L'appareil politique et industriel américain est arc-bouté contre la Chine, désignée comme le concurrent majeur : on retrouve cette rhétorique de la peur dans les discours des conseillers politiques du président Trump.

Les États-Unis vont-ils arriver à faire réformer la Chine ? C'est l'étalon de la réussite du mandat de Donald Trump.

L'Europe, le Japon et les États-Unis, s'ils s'allient pragmatiquement, ont les moyens d'obtenir des réformes. L'alliance me parait être une méthode beaucoup plus puissante que la menace.

Dans cette bataille, les outils existent : l'examen minutieux des investissements étrangers directs en Europe, et à cet égard, la mise en place d'un comité européen est en cours ; plus de réciprocité dans l'accès aux marchés publics ; les accords de libre-échange, même si leur mise en oeuvre est compliquée ; les instruments de défense commerciale, notamment contre le dumping et les subventions, qui doivent être utilisés de manière plus réactive et plus ciblée.

Il n'existe donc pas de solution miracle, mais nous avons à notre portée des instruments, qu'il faut utiliser.

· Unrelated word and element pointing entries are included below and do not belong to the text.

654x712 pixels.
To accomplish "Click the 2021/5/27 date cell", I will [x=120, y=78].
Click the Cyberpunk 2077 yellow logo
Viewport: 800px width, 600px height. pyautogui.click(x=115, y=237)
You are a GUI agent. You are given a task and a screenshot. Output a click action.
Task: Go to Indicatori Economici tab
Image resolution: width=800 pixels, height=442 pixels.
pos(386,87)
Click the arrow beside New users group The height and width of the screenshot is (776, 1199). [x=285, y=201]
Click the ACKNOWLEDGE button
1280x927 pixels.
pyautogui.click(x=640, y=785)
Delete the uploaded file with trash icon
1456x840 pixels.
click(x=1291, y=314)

Vous évoquiez l'influence du yuan, pour l'instant, ce n'est pas flagrant. À mon avis, tant que l'économie chinoise restera surinvestie par la régulation étatique, le yuan ne sera pas un concurrent possible au dollar, qui reste la monnaie reine dans les échanges. Commercer dans une autre monnaie que le dollar, coûte plus cher. Il n'y a donc pas d'autre alternative pour l'instant.

Il n'en reste pas moins que nous sommes à l'orée d'une période nouvelle, dont personne ne pourra prédire ce qu'elle sera, mais dont je pense qu'elle sera pire encore après Trump.

La position de l'appareil de défense et de renseignement américain est encore plus agressive que celle du président Trump, dont les tweets restent acceptables au regard du discours du 4 octobre du vice-président Mike Pence, qui a montré toute la combativité de l'appareil américain.

Raison de plus pour nous, Européens, de trouver une voie négociée.

M. Roger Karoutchi, président. - Je vous remercie.